As for all shaft sites, it will be important to ensure that they have minimal impact on the local environment during the construction phase. Also the design of the final head house will be important in gaining their acceptability. It is proposed that the local community is given an opportunity to influence the design either through a design competition or further public consultations.
27 Do you have any comments about the proposals for a Crossrail 2 station at Wimbledon?
The council supports the provision of a station at Wimbledon, which provides an interchange with both Network Rail services and with the District Line, providing access to the western side of the borough. While no passenger flows are provided it is likely that it should free up some capacity on the Wimbledon Branch of the District Line, which is heavily congested in the peak periods. The council would not wish to make any detailed comments on the layout and design of the station at Wimbledon, but it must provide an easy interchange with existing rail, tram and bus services that currently use Wimbledon.
28 Do you have any comments about the proposals for a tunnel portal at Gap Road, north of Wimbledon?
No Comment, other than the need to manage the construction phase to minimise the impact on the local area and to use rail for the removal of spoil and the delivery of materials to the site.
29 Do you have any comments about the proposals for a Crossrail 2 depot and stabling facility at Weir Road, between Wimbledon and Balham?

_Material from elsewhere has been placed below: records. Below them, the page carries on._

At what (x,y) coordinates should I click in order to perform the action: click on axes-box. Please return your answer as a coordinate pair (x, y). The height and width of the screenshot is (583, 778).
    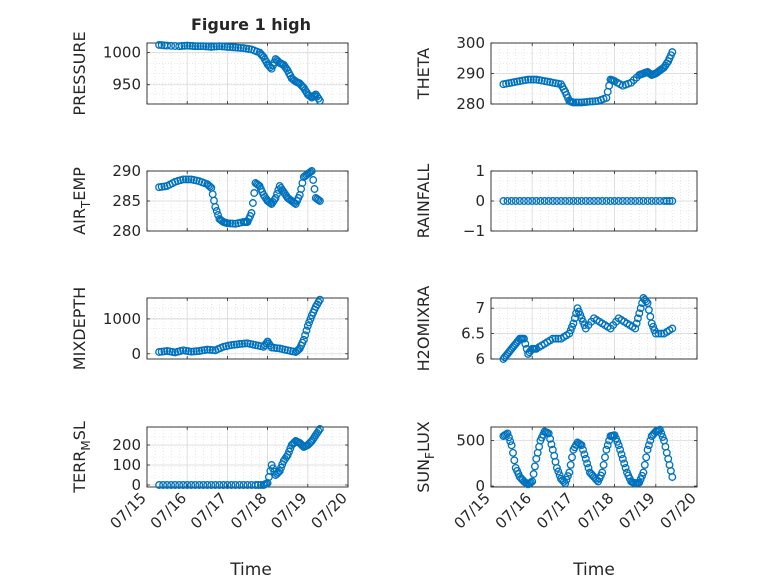
    Looking at the image, I should click on (248, 74).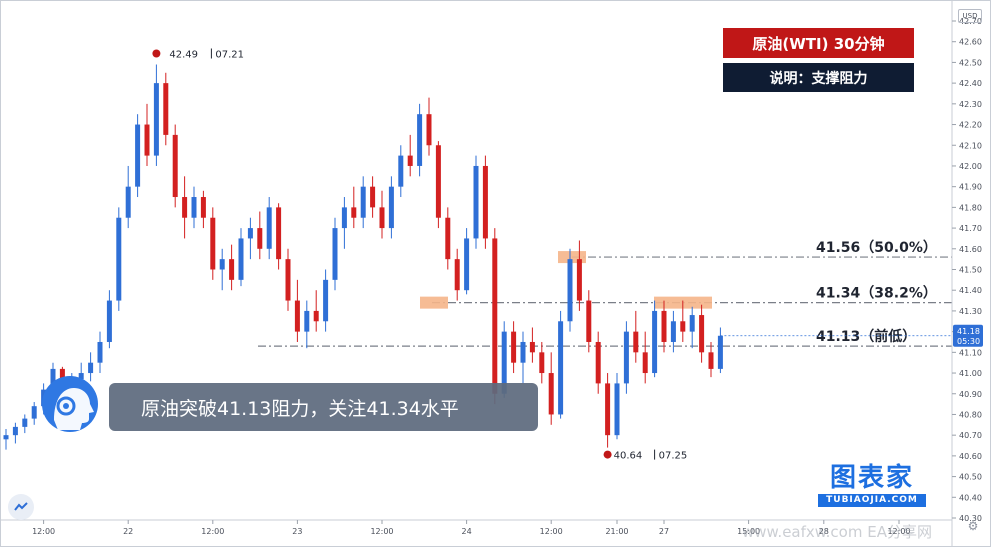  I want to click on y-tick-label: 42.20, so click(970, 126). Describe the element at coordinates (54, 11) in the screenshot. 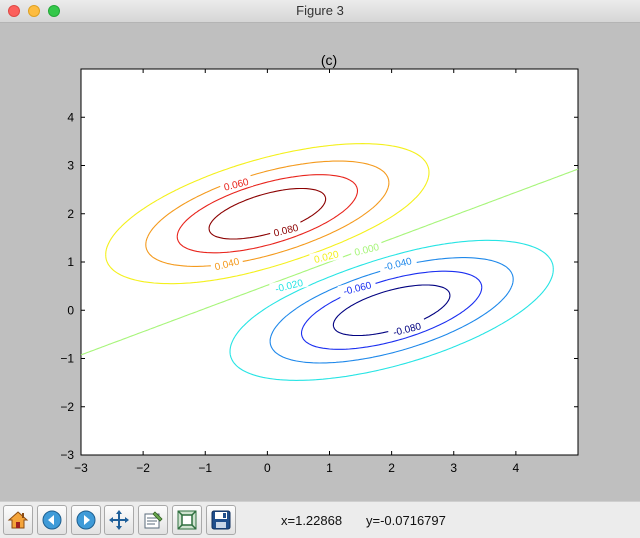

I see `maximize-button` at that location.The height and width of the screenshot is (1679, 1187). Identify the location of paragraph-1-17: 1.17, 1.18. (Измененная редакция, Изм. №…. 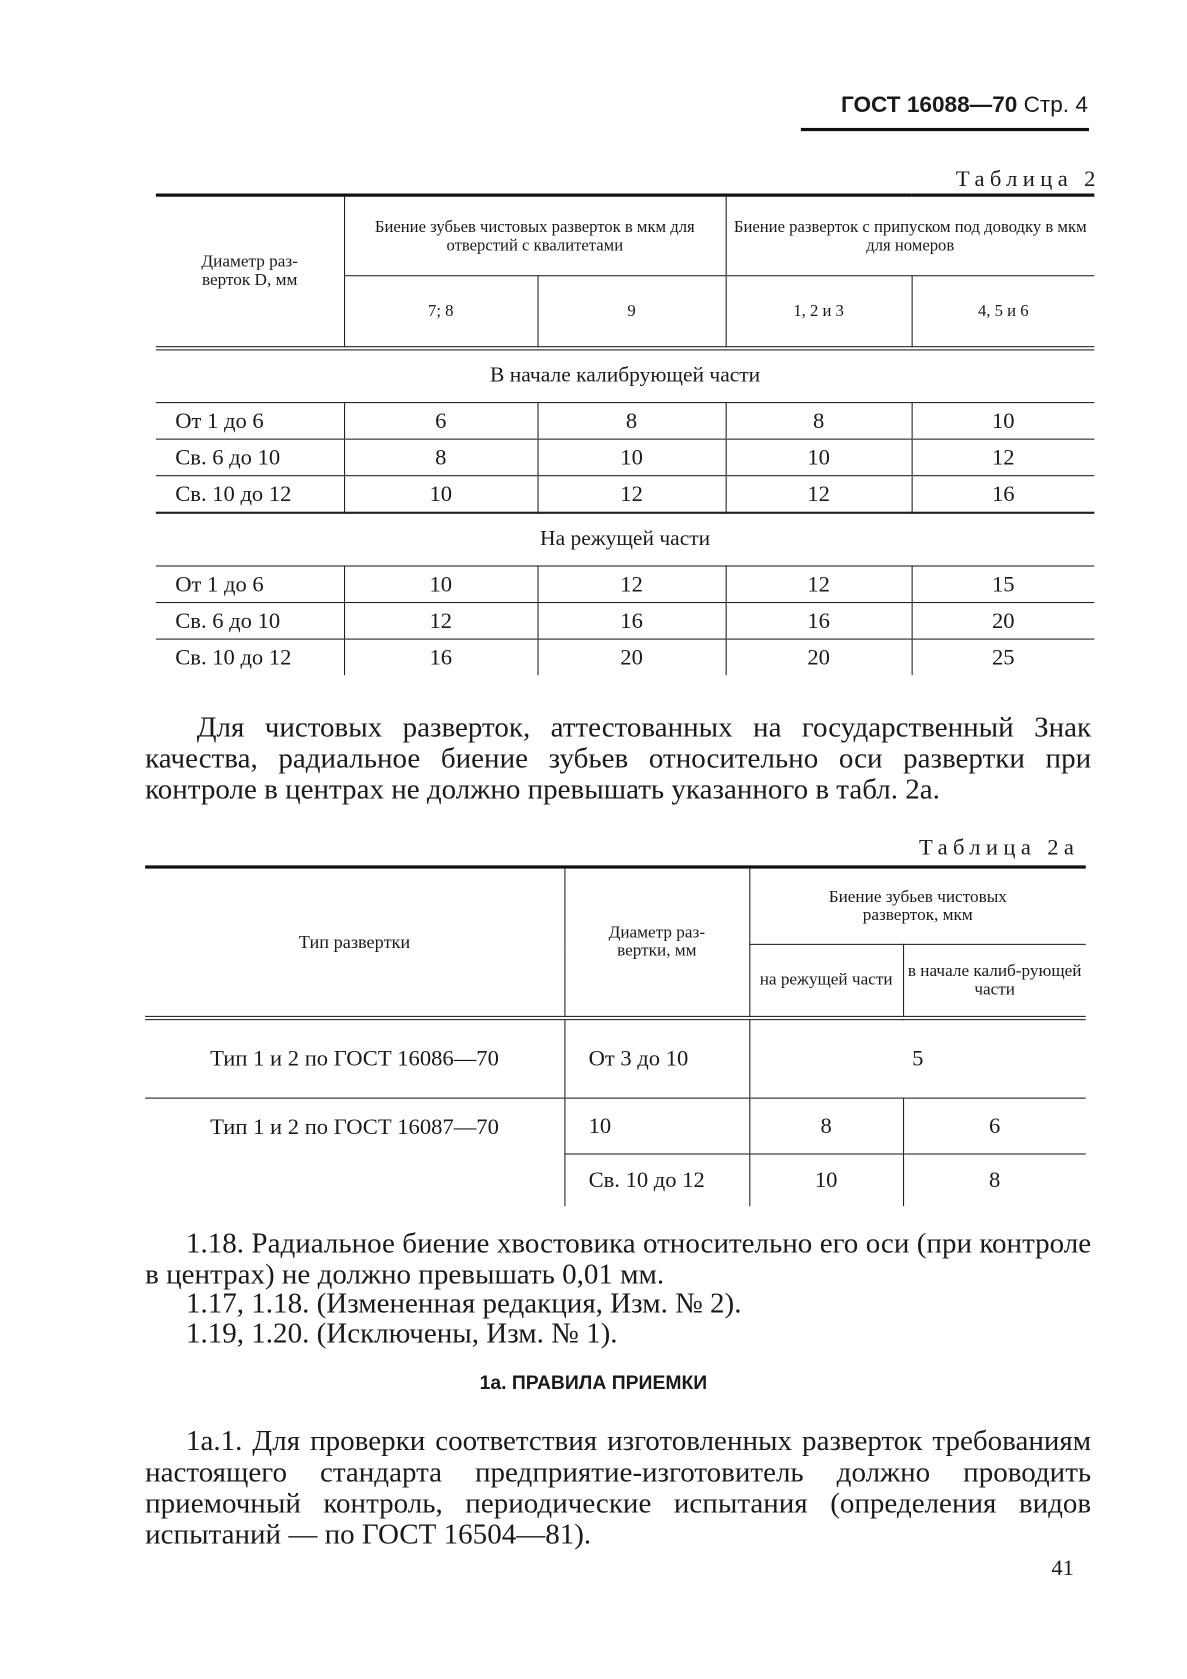
(464, 1303).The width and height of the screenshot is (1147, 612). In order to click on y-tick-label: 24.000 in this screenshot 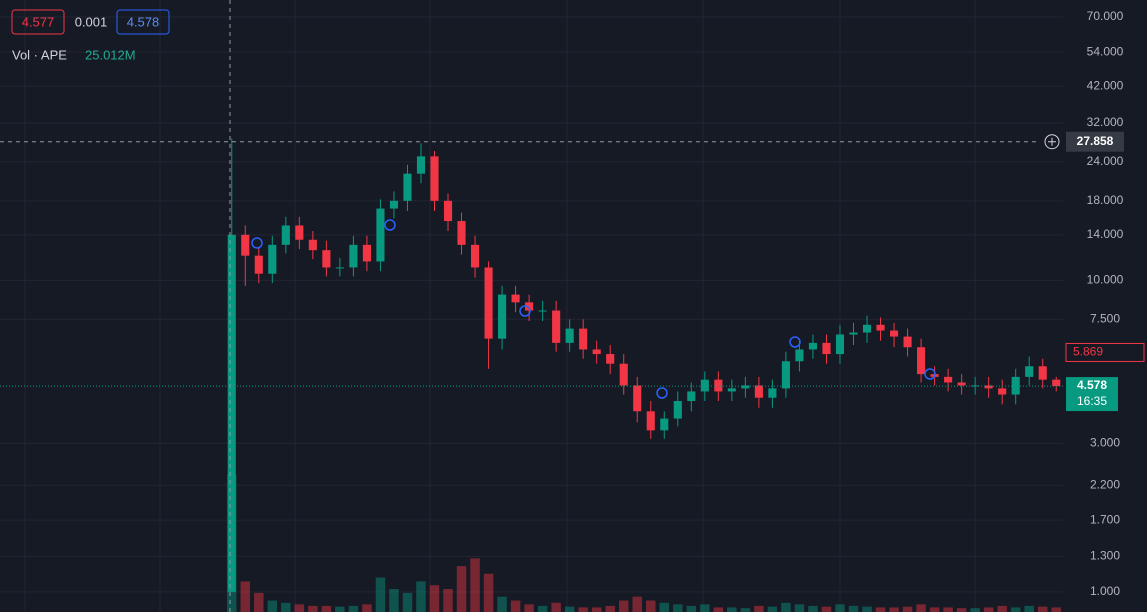, I will do `click(1106, 161)`.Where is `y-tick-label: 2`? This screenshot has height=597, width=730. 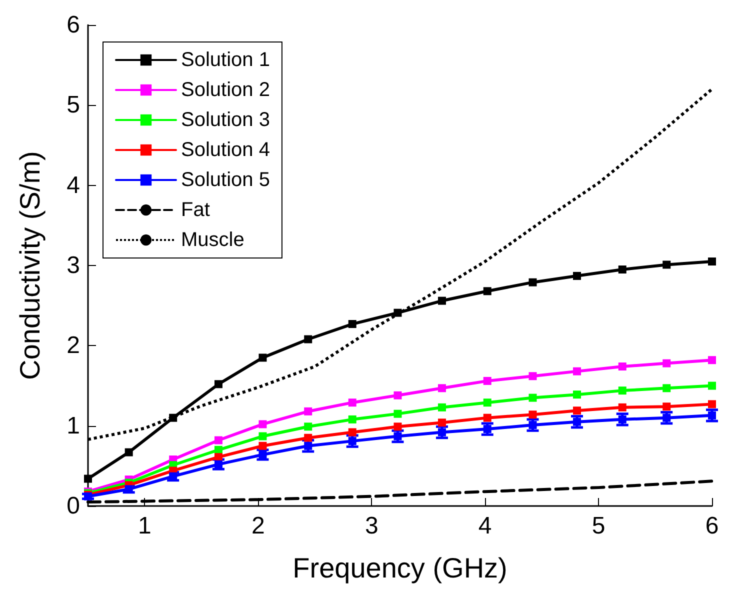
y-tick-label: 2 is located at coordinates (73, 346).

Weir Road is located in the London Borough of Merton, but adjacent to the borough boundary with Wandsworth. The safeguarding included the Wimbledon Traincare Depot that lies immediately to the west of Weir Road. While there is no immediate comment on this revised proposal it will be important to retain an adequate strip of green land adjacent to the River Wandle and any environmental impact from this site will need to be minimised in terms of its effect on Wandsworth residents to the east and north, including the council’s travellers site at Trewint Street, which sits at the northern end of the Weir Road Industrial estate.
35-40 South-West Branches
The South West branches’ are outside of this borough but train services on them will likely pass through Wandsworth. It is important that Crossrail 2 brings enhanced travel opportunities and additional rail capacity to South London including this borough. For that reason it is important that these trains are not filling up outside London and in Outer London, such that they are not providing the additional capacity to serve London. Figures provided by TfL suggest that given current passenger forecasts that Wandsworth residents will be unlikely to get a seat on a Crossrail 2 train. It is understood that 10 trains per hour will start in Wimbledon, providing a greater chance that capacity will be available in Merton and Wandsworth. In terms of enhanced development opportunities and greater capacity the use of the Wimbledon Loop to Sutton would offer alternative destinations. It is important that where branches pass out of Greater London then the County is required to contribute in the same way that London will to the funding of Crossrail 2, while also accepting a higher degree of local and sub-regional growth.